Invoke a single tool and include its response in a follow-up request (also known as “single-shot” tool calling).
curl -s http://localhost:11434/api/chat -H "Content-Type: application/json" -d '{
  "model": "qwen3",
  "messages": [{"role": "user", "content": "What is the temperature in New York?"}
  ],
  "stream": false,
  "tools": [
    {
      "type": "function",
      "function": {
        "name": "get_temperature",
        "description": "Get the current temperature for a city",
        "parameters": {
          "type": "object",
          "required": ["city"],
          "properties": {
            "city": {"type": "string", "description": "The name of the city"}
          }
        }
      }
    }
  ]
}'
Generate a response with the tool result:
curl -s http://localhost:11434/api/chat -H "Content-Type: application/json" -d '{
  "model": "qwen3",
  "messages": [
    {"role": "user", "content": "What is the temperature in New York?"},
    {
      "role": "assistant",
      "tool_calls": [
        {
          "function": {
            "name": "get_temperature",
            "arguments": {"city": "New York"}
          }
        }
      ]
    },
    {"role": "tool", "tool_name": "get_temperature", "content": "22°C"}
  ],
  "stream": false
}'

Parallel tool calling

Models can request multiple tool calls in parallel, then you send all tool responses back to the model:
from ollama import chat

def get_temperature(city: str) -> str:
  """Get the current temperature for a city"""
  temperatures = {
    "New York": "22°C",
    "London": "15°C",
    "Tokyo": "18°C"
  }
  return temperatures.get(city, "Unknown")

def get_conditions(city: str) -> str:
  """Get the current weather conditions for a city"""
  conditions = {
    "New York": "Partly cloudy",
    "London": "Rainy",
    "Tokyo": "Sunny"
  }
  return conditions.get(city, "Unknown")

messages = [{'role': 'user', 'content': 'What are the current weather conditions and temperature in New York and London?'}]

# The Python client automatically parses functions as a tool schema
response = chat(model='qwen3', messages=messages, tools=[get_temperature, get_conditions], think=True)

# Add the assistant message to the messages
messages.append(response.message)
if response.message.tool_calls:
  # Process each tool call
  for call in response.message.tool_calls:
    # Execute the appropriate tool
    if call.function.name == 'get_temperature':
      result = get_temperature(**call.function.arguments)
    elif call.function.name == 'get_conditions':
      result = get_conditions(**call.function.arguments)
    else:
      result = 'Unknown tool'
    # Add the tool result to the messages
    messages.append({'role': 'tool', 'tool_name': call.function.name, 'content': str(result)})

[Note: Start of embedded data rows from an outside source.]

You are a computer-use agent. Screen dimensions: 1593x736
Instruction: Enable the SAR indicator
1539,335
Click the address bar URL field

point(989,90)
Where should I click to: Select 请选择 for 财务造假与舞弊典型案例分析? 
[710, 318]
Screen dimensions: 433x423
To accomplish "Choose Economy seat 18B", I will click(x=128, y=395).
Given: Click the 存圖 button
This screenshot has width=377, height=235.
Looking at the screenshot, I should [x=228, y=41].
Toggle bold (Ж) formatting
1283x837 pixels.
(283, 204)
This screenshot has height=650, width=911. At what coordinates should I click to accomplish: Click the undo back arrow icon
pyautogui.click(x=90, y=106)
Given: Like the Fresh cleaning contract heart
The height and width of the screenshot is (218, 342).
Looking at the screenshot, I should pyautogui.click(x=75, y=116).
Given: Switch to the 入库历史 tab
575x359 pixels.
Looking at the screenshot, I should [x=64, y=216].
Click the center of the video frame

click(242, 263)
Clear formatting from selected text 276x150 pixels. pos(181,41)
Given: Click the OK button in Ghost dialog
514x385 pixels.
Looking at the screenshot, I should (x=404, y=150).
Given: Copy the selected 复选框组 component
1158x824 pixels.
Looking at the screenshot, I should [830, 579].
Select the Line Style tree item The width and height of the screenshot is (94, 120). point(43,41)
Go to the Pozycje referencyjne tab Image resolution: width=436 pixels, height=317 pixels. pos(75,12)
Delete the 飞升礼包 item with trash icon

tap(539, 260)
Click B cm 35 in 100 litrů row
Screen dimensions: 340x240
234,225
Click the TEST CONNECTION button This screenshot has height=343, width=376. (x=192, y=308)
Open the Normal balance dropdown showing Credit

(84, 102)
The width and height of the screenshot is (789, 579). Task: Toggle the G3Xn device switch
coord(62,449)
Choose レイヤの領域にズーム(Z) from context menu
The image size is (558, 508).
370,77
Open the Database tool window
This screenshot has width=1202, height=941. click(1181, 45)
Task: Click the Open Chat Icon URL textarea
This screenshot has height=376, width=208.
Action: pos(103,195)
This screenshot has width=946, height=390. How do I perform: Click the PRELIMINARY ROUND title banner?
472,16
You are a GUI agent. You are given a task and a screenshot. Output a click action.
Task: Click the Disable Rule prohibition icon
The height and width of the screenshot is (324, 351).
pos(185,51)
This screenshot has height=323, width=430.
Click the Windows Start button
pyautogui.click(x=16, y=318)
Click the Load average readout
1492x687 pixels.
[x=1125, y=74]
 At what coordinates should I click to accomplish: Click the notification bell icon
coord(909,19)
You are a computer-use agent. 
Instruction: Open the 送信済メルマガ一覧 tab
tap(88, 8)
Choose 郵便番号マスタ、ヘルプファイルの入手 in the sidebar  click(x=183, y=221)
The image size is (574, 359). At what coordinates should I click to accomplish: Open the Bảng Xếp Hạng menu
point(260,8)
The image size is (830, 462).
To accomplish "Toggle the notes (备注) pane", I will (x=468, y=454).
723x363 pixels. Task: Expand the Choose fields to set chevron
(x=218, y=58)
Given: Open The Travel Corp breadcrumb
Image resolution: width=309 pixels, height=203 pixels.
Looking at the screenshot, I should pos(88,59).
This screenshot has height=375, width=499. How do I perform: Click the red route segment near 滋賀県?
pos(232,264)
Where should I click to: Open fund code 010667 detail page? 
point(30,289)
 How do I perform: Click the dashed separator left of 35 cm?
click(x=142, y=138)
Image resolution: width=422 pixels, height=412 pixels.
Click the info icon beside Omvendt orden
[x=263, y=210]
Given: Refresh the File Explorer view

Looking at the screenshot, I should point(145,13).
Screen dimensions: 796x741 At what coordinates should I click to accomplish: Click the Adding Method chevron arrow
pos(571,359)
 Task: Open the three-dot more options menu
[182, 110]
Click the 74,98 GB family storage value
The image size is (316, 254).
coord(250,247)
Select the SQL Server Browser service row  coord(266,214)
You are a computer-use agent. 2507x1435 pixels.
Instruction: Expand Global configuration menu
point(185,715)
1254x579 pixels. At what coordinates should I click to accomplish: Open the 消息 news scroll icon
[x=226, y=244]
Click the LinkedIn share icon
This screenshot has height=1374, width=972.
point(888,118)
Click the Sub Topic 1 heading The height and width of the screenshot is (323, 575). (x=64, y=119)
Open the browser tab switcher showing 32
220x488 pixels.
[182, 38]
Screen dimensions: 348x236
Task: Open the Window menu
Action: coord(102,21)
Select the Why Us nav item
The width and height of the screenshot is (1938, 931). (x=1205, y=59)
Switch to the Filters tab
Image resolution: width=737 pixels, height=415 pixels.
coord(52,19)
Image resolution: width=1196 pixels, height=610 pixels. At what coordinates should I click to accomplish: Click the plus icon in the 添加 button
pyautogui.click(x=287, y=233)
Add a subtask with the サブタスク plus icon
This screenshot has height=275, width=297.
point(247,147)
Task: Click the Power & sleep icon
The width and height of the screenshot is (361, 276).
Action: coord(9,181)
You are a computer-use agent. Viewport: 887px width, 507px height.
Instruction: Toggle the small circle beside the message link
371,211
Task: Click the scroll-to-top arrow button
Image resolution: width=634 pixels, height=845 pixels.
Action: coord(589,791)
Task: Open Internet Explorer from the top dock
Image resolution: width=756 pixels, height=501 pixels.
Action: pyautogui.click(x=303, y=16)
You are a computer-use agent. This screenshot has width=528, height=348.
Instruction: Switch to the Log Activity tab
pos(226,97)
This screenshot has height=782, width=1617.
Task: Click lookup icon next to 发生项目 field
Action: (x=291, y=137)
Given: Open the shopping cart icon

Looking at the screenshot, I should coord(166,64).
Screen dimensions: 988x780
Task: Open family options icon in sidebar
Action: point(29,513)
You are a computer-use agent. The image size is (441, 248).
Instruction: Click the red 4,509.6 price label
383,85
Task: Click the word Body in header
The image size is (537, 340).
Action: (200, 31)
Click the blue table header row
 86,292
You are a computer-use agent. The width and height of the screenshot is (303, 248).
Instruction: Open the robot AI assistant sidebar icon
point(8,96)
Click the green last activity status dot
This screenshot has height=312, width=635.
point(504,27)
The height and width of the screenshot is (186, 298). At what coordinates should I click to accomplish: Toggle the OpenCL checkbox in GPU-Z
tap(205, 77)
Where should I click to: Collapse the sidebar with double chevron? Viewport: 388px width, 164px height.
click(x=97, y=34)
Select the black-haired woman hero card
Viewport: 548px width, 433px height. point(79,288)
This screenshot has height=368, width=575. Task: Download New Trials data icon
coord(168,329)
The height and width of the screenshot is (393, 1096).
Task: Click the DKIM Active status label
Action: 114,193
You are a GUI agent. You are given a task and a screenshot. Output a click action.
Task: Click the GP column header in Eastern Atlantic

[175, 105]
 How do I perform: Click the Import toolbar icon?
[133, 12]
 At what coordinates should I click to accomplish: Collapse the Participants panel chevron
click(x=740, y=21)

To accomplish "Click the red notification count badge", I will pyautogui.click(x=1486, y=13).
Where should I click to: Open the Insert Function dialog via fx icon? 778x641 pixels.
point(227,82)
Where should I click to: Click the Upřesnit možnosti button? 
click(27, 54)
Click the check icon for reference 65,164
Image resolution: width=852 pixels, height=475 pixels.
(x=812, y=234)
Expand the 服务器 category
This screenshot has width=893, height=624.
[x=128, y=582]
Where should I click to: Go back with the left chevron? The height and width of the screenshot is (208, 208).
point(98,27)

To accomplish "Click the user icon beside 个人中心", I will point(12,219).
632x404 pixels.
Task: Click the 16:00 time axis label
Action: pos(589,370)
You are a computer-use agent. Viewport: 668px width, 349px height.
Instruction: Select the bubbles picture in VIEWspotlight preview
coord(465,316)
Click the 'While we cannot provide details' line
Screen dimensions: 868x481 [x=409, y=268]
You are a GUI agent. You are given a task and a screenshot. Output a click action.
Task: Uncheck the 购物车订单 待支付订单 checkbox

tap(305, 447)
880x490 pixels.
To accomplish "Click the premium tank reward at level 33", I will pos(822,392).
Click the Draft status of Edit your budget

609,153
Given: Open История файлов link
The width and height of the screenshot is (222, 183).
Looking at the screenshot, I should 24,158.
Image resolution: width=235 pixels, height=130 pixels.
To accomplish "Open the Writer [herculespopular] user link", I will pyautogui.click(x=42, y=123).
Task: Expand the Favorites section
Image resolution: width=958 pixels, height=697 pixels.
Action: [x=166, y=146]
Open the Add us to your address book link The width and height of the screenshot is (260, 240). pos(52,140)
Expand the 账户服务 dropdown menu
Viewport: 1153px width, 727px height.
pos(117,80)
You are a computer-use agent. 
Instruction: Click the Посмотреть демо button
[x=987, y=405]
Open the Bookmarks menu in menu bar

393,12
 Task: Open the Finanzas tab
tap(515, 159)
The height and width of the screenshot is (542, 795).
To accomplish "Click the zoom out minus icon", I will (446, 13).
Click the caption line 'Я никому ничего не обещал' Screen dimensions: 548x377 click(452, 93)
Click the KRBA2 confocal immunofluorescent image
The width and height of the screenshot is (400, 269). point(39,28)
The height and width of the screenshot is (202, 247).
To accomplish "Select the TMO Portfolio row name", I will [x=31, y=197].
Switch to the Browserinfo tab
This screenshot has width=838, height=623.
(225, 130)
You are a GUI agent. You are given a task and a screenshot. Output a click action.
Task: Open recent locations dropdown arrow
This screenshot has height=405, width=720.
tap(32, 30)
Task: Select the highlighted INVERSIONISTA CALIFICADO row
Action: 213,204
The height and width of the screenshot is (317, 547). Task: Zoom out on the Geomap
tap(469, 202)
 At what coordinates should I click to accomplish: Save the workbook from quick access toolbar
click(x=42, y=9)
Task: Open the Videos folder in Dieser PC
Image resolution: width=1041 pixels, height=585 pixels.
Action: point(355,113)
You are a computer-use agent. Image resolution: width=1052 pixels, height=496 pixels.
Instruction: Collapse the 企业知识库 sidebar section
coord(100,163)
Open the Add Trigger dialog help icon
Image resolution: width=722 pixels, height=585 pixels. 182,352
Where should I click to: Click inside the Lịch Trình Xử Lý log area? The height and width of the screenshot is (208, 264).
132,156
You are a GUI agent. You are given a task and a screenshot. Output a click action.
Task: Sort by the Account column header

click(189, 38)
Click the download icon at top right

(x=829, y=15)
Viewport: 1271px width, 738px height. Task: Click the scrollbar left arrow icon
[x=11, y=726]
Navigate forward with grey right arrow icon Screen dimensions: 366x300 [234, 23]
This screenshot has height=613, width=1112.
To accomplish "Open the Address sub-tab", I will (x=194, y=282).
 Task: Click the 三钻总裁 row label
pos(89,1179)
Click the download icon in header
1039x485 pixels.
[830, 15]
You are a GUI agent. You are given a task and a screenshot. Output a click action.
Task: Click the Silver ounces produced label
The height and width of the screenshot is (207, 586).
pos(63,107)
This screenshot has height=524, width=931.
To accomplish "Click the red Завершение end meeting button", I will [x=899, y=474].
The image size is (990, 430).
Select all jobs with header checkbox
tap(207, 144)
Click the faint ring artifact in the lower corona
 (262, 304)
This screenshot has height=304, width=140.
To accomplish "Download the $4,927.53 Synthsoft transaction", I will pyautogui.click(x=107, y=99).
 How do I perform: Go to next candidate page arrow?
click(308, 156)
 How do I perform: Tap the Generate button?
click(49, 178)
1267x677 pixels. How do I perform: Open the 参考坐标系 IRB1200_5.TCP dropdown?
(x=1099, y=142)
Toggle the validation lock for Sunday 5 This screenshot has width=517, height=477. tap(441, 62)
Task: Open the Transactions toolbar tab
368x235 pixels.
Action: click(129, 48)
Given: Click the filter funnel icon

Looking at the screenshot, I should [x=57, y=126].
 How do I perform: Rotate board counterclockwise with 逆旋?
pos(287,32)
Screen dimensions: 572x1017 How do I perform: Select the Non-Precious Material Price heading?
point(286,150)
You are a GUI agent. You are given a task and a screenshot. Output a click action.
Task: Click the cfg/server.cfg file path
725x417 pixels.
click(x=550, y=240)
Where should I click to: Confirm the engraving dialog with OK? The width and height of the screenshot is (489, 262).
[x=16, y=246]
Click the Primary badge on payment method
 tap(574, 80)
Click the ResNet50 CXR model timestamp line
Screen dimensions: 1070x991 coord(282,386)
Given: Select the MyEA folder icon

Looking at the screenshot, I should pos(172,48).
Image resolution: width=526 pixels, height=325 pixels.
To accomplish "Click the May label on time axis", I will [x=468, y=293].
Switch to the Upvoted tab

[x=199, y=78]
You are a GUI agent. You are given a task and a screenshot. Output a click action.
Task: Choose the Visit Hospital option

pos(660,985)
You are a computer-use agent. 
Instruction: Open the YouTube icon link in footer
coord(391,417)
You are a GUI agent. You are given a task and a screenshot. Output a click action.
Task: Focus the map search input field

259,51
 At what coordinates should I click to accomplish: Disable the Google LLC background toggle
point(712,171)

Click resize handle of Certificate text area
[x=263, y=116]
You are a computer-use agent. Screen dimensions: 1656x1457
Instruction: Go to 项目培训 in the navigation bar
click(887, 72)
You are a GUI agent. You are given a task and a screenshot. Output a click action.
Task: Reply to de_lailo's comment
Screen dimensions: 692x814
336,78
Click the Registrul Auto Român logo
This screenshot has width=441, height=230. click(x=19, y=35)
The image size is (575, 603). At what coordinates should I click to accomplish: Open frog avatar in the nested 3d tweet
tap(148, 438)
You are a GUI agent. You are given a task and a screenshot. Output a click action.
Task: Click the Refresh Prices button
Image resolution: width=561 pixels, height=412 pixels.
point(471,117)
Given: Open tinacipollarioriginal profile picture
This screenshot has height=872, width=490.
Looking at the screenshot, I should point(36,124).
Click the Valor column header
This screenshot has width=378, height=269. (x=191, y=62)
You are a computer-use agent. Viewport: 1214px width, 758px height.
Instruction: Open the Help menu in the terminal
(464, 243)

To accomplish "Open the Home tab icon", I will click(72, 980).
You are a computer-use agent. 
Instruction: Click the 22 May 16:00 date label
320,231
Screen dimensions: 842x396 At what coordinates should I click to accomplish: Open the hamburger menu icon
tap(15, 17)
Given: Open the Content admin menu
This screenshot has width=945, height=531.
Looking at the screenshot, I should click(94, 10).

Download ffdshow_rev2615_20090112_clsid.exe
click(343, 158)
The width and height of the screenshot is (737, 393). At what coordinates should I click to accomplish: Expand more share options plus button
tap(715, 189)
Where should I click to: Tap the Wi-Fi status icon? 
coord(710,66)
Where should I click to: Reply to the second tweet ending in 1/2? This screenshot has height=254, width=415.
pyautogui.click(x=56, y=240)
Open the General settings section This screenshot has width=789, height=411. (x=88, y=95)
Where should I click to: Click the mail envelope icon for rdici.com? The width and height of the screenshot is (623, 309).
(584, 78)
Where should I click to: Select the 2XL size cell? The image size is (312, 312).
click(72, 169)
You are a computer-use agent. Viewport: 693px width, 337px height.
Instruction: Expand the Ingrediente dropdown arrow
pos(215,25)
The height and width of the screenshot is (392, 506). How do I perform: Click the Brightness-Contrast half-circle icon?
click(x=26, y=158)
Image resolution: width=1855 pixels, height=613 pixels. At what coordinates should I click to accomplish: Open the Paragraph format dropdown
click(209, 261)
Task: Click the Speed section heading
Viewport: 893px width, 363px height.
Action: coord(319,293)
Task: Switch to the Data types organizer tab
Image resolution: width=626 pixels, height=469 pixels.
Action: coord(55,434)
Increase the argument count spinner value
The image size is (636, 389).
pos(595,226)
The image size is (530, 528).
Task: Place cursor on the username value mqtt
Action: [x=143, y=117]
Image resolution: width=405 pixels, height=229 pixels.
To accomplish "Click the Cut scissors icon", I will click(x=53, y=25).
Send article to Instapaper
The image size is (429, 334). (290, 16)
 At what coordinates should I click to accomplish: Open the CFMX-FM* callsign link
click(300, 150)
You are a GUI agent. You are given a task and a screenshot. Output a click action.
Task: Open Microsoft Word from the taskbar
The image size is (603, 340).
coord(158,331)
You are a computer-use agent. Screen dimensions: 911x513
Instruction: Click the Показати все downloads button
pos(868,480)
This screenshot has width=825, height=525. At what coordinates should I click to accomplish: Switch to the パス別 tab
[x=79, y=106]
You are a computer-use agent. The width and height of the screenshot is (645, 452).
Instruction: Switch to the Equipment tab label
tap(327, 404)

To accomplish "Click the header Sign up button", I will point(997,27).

  # Generate the final response
  final_response = chat(model='qwen3', messages=messages, tools=[get_temperature, get_conditions], think=True)
  print(final_response.message.content)

Multi-turn tool calling (Agent loop)

An agent loop allows the model to decide when to invoke tools and incorporate their results into its replies:
from ollama import chat, ChatResponse

def add(a: int, b: int) -> int:
  """Add two numbers"""
  return a + b

def multiply(a: int, b: int) -> int:
  """Multiply two numbers"""
  return a * b

available_functions = {
  'add': add,
  'multiply': multiply,
}

messages = [{'role': 'user', 'content': 'What is (11434+12341)*412?'}]
while True:
  response: ChatResponse = chat(
    model='qwen3',
    messages=messages,
    tools=[add, multiply],
    think=True,
  )
  messages.append(response.message)
  print("Thinking:", response.message.thinking)
  print("Content:", response.message.content)
  if response.message.tool_calls:
    for tc in response.message.tool_calls:
      if tc.function.name in available_functions:
        print(f"Calling {tc.function.name} with arguments {tc.function.arguments}")
        result = available_functions[tc.function.name](**tc.function.arguments)
        print(f"Result: {result}")
        # Add the tool result to the messages
        messages.append({'role': 'tool', 'tool_name': tc.function.name, 'content': str(result)})
  else:
    # End the loop when there are no more tool calls
    break

Tool calling with streaming

When streaming, gather every chunk of thinking, content, and tool_calls, then return those fields together with any tool results in the follow-up request. See the full example in the source documentation at /workspace/source/docs/capabilities/tool-calling.mdx starting at line 586.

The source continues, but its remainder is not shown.